Dataset records:
━━━━━━━━━━

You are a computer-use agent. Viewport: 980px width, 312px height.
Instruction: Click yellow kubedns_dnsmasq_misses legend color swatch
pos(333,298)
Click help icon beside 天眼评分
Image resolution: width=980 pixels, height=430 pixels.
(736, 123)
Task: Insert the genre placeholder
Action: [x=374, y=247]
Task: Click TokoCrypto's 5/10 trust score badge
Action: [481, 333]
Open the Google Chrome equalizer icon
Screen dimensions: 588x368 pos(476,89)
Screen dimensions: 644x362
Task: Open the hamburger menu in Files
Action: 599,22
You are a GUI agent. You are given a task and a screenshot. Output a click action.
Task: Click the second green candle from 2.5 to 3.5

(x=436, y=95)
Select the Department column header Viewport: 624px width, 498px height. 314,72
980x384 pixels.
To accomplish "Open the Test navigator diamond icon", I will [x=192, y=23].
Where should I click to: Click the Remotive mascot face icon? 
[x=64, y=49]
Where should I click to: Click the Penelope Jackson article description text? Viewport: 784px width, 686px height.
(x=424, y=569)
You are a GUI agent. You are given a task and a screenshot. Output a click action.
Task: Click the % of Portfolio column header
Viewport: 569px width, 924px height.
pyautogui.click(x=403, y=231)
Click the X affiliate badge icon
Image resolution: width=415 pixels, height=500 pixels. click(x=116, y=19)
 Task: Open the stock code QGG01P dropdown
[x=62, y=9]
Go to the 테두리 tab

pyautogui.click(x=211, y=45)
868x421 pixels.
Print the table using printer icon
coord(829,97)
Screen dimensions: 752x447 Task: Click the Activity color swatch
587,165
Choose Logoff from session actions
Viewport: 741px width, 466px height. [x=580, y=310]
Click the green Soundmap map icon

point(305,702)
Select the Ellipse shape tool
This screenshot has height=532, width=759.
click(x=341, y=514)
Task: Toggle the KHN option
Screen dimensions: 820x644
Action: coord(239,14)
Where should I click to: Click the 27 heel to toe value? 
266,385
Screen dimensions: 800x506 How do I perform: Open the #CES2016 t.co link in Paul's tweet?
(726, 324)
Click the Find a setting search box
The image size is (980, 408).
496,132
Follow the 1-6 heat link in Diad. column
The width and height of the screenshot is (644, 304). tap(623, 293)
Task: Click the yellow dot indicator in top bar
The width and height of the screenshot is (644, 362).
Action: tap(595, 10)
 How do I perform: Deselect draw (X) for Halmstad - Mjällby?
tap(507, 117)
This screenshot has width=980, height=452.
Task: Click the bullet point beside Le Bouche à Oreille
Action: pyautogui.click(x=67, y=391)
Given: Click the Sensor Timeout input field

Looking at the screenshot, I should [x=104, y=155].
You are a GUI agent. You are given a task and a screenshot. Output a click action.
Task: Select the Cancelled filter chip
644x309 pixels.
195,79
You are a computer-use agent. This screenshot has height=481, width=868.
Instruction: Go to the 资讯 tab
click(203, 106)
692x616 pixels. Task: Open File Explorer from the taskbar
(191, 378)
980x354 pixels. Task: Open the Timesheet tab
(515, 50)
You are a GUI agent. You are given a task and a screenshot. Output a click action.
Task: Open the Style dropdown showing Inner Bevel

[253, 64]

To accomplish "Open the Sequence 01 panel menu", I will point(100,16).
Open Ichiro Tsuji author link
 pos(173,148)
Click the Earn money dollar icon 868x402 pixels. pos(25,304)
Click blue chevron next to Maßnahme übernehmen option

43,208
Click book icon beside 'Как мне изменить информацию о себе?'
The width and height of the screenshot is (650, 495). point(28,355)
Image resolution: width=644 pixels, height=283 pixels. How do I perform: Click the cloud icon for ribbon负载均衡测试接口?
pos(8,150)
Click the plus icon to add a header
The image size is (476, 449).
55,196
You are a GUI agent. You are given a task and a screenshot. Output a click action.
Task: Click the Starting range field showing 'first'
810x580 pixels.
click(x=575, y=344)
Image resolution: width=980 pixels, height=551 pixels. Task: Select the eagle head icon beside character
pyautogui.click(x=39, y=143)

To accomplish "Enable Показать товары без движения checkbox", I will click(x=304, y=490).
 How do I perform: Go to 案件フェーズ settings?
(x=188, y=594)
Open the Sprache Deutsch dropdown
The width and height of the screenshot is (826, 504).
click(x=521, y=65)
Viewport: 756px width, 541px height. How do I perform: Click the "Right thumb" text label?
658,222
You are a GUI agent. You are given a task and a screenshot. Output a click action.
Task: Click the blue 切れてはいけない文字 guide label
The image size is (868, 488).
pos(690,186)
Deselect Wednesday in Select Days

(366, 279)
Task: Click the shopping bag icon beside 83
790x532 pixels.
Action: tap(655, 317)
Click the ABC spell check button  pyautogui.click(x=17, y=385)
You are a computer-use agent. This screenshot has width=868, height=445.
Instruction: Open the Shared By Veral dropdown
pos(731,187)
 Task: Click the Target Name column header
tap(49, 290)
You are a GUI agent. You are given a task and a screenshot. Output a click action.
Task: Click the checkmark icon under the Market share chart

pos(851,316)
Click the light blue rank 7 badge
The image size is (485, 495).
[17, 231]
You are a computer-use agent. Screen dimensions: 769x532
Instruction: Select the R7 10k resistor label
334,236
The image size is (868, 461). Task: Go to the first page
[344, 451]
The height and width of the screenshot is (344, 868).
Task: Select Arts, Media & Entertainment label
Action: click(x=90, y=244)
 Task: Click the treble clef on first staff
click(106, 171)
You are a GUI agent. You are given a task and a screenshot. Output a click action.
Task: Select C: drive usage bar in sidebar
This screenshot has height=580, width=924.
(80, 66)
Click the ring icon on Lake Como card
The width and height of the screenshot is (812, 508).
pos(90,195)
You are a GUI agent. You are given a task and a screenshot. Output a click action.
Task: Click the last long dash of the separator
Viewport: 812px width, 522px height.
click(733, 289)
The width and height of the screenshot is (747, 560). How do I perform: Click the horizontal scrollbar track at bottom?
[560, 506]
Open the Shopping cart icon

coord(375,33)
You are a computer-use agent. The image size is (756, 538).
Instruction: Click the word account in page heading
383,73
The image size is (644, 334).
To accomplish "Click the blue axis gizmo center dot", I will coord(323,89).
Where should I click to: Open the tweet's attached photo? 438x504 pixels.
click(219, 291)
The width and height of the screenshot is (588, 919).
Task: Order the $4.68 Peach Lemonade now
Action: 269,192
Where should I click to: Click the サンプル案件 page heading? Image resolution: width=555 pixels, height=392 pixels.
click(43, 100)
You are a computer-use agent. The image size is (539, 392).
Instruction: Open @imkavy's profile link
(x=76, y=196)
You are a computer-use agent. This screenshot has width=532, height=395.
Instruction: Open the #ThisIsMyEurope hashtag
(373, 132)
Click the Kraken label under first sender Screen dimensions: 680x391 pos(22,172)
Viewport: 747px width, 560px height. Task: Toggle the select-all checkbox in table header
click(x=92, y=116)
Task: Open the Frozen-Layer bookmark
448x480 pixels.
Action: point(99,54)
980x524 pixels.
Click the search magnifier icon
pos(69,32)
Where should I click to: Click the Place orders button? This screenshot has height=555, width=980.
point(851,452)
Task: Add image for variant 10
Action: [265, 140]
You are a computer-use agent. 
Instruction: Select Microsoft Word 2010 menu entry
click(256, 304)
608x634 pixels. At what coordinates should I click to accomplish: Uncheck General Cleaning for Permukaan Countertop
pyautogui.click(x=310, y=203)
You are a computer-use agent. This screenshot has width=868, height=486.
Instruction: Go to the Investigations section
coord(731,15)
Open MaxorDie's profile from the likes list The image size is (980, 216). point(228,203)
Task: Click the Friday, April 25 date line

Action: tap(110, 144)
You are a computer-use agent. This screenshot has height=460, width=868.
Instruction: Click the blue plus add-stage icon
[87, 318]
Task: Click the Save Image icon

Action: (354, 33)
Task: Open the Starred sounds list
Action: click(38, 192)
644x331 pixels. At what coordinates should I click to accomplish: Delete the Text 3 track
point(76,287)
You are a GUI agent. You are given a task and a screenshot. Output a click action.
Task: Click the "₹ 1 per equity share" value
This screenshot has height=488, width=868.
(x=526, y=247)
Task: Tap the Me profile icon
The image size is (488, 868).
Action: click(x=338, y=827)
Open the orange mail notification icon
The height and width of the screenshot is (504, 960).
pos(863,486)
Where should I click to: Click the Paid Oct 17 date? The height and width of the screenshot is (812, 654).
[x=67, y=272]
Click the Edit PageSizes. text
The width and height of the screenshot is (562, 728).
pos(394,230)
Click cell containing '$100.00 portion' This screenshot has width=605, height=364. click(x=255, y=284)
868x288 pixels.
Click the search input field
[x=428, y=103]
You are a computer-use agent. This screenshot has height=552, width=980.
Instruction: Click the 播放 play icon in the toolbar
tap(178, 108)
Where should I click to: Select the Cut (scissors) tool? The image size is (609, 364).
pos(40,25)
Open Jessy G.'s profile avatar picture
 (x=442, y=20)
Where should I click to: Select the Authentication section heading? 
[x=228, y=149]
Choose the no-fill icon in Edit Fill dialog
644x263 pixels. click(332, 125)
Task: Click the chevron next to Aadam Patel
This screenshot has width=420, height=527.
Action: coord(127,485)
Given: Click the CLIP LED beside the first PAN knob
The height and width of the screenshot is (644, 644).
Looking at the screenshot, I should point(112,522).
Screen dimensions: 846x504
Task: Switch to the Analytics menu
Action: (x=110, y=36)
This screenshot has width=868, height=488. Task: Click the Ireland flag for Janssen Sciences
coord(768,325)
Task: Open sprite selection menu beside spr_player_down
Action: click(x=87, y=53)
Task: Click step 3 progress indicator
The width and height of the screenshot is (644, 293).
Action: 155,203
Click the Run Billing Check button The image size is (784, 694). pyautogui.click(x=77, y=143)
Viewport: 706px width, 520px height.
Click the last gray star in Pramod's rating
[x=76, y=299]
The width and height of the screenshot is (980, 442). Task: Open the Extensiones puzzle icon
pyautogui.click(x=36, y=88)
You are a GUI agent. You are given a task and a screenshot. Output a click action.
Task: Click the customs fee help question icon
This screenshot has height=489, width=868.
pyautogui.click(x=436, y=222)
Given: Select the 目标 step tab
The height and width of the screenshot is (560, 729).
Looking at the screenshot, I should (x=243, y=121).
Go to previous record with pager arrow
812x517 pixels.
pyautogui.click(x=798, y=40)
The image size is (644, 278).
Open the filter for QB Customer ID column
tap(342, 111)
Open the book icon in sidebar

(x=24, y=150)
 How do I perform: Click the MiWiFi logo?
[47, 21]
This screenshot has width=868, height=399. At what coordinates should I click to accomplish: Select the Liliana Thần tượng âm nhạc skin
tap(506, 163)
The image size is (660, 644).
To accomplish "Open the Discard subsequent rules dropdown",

━━━━━━━━━━

Write out the line containing "Task: Click step 3 progress indicator" and every line after it through the end of the entries. Keep each one exactly as it is, and add nothing.

Task: Click step 3 progress indicator
The width and height of the screenshot is (644, 293).
Action: 155,203
Click the Run Billing Check button The image size is (784, 694). pyautogui.click(x=77, y=143)
Viewport: 706px width, 520px height.
Click the last gray star in Pramod's rating
[x=76, y=299]
The width and height of the screenshot is (980, 442). Task: Open the Extensiones puzzle icon
pyautogui.click(x=36, y=88)
You are a GUI agent. You are given a task and a screenshot. Output a click action.
Task: Click the customs fee help question icon
This screenshot has height=489, width=868.
pyautogui.click(x=436, y=222)
Given: Select the 目标 step tab
The height and width of the screenshot is (560, 729).
Looking at the screenshot, I should (x=243, y=121).
Go to previous record with pager arrow
812x517 pixels.
pyautogui.click(x=798, y=40)
The image size is (644, 278).
Open the filter for QB Customer ID column
tap(342, 111)
Open the book icon in sidebar

(x=24, y=150)
 How do I perform: Click the MiWiFi logo?
[47, 21]
This screenshot has width=868, height=399. At what coordinates should I click to accomplish: Select the Liliana Thần tượng âm nhạc skin
tap(506, 163)
The image size is (660, 644).
To accomplish "Open the Discard subsequent rules dropdown",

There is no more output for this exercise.